Leestijd:
Judith Schalansky
“Fantasie is in mijn ogen heel gelimiteerd, terwijl de realiteit juist heel rijk is.”
Gesprek door Robin Hagemans
Foto: Jürgen Bauer
We zaten samen in een hoekje van een prachtige zaal op de eerste verdieping van het Goethe Instituut in Amsterdam, waar Judith Schalansky verbleef tijdens haar auteursbezoek aan Nederland. Het verwonderende decor compenseerde het feit dat ik geen Duits spreek. Wat ook hielp, is dat we er al snel achter kwamen dat we allebei het sterrenbeeld Maagd zijn en dat dát zonder twijfel de onderliggende reden voor ons beider liefde voor lijstjes is. Ondanks de taalbarrière voerde het gesprek ons verder langs enigszins diepgaandere onderwerpen als verlies en sterfelijkheid, de eenzaamheid van het schrijven en de nood aan houvast. Schalansky brengt in het voorwoord en de twaalf hoofdstukken van elk exact zestien bladzijden van haar meest recente werk Inventaris van enkele verliezen tot uitdrukking hoe zij in een fragmentarisch verleden een realiteit ziet die veel rijker is dan de fantasie.

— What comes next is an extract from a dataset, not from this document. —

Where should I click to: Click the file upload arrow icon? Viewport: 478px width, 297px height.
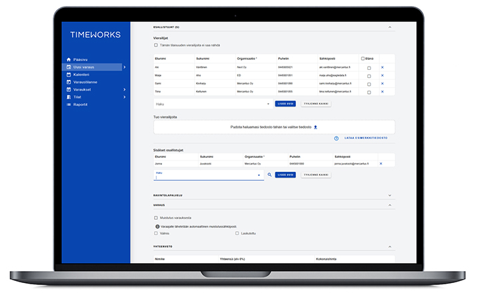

Judith Schalansky (1980) schrijft geen boeken, ze maakt boeken. Een boek moet zinnenprikkelend zijn, van binnen en van buiten. Opgroeiend in de voormalige DDR en in de schaduw van de Berlijnse Muur, wenste Schalansky avonturier te worden. Nu gaat ze op avontuur in atlassen en bibliotheken en schept een eigen wereldbeeld in haar met oog voor detail zelf vormgegeven boeken. Eerder verschenen in het Nederlands De lessen van mevrouw Lohmark (2012, Signatuur) en De atlas van afgelegen eilanden (2014, Signatuur). Onlangs publiceerde Meridiaan Uitgevers in een vertaling van Goverdien Hauth-Grubben Inventaris van enkele verliezen (2020), waarin Schalansky de lezer meevoert langs de ruïnes van landschappen van een verdwenen eiland, een uitgestorven diersoort, de vergane glorie van een stukgelopen carrière, een vervallen villa en haar eigen herinneringen. We gingen er met haar over in gesprek.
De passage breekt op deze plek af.